> Excerpt to read:
President of the National Congress of Honduras
- In office 25 January 2022 – 20 January 2026
- Preceded by: Mauricio Oliva
- Succeeded by: Tomás Zambrano

Deputy of the Cortés Department
- In office 25 January 2014 – 20 January 2026

Personal details
- Born: 20 March 1973 (age 53) Tegucigalpa, Honduras
- Party: Libre (2025–present)
- Other political affiliations: Anti-Corruption Party (2011–2017) PINU-SD (2017–2020) Savior (2020–2025)
- Alma mater: National Autonomous University of Honduras (CoE)

= Luis Redondo =

Honduran politician and engineer

Luis Rolando Redondo Guifarro (born 20 January 1973) is a Honduran politician and engineer who was a deputy and served as the disputed president of the National Congress of Honduras from 25 January 2022 until 20 January 2026. He was a staunch ally of LIBRE during his time as president and joined the party in 2025.

> Data for review:
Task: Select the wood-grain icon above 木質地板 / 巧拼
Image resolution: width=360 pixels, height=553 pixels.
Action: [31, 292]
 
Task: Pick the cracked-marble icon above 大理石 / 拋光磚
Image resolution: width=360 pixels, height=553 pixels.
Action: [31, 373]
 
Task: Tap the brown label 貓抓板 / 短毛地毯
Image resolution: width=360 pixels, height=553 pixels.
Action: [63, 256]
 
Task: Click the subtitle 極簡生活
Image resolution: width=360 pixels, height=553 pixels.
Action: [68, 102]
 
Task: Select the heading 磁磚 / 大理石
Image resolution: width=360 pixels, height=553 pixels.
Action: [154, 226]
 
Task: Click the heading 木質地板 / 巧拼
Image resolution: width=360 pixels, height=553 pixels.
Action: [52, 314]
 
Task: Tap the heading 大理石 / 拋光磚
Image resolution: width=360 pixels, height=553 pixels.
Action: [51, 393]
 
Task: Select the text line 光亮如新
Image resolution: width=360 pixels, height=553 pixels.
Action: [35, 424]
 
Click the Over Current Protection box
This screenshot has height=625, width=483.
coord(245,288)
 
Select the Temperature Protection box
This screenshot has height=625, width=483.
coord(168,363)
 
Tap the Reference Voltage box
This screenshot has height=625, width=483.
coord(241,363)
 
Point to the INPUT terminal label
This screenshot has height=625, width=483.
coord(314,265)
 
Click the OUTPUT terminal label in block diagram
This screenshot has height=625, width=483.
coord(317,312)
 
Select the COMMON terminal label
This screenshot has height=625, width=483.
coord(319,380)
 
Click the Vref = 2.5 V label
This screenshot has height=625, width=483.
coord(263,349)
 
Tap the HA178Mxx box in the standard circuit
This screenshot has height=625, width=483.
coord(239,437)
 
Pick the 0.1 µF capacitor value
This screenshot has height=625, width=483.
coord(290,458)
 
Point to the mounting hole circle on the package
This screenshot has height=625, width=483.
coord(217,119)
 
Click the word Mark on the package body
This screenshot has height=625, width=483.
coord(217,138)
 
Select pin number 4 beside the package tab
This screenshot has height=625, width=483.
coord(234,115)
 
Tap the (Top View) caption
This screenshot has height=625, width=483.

> Prompt:
Continue the biography of Luis Redondo, starting after its last sentence.

> Reply:
== Early life and career ==
Redondo began as a businessman in San Pedro Sula. He got involved supporting the Honduras National Team, traveling everywhere they played, becoming head of the barra since 2004. In that same year he met Salvador Nasralla, with whom he began a friendship. He traveled to the 2010 and 2014 World Cups, along with the national team. In 2011, he supported Nasralla for the creation of the Anti-Corruption Party and, in turn, became a candidate for deputy to Congress, in the 2013 election, in which he was elected.

=== Partido Anticorrupcion ===
In 2016, a crisis began within the Anti-Corruption Party with Nasralla being accused of being "badly advised" which led to a dispute between Nasralla and Marlene Alvarenga about which of them would become the party's presidential candidate, the latter winning the dispute, while Nasralla would be appointed as the LIBRE-PINU presidential candidate. Redondo left PAC and joined PINU to run for Congress, being elected.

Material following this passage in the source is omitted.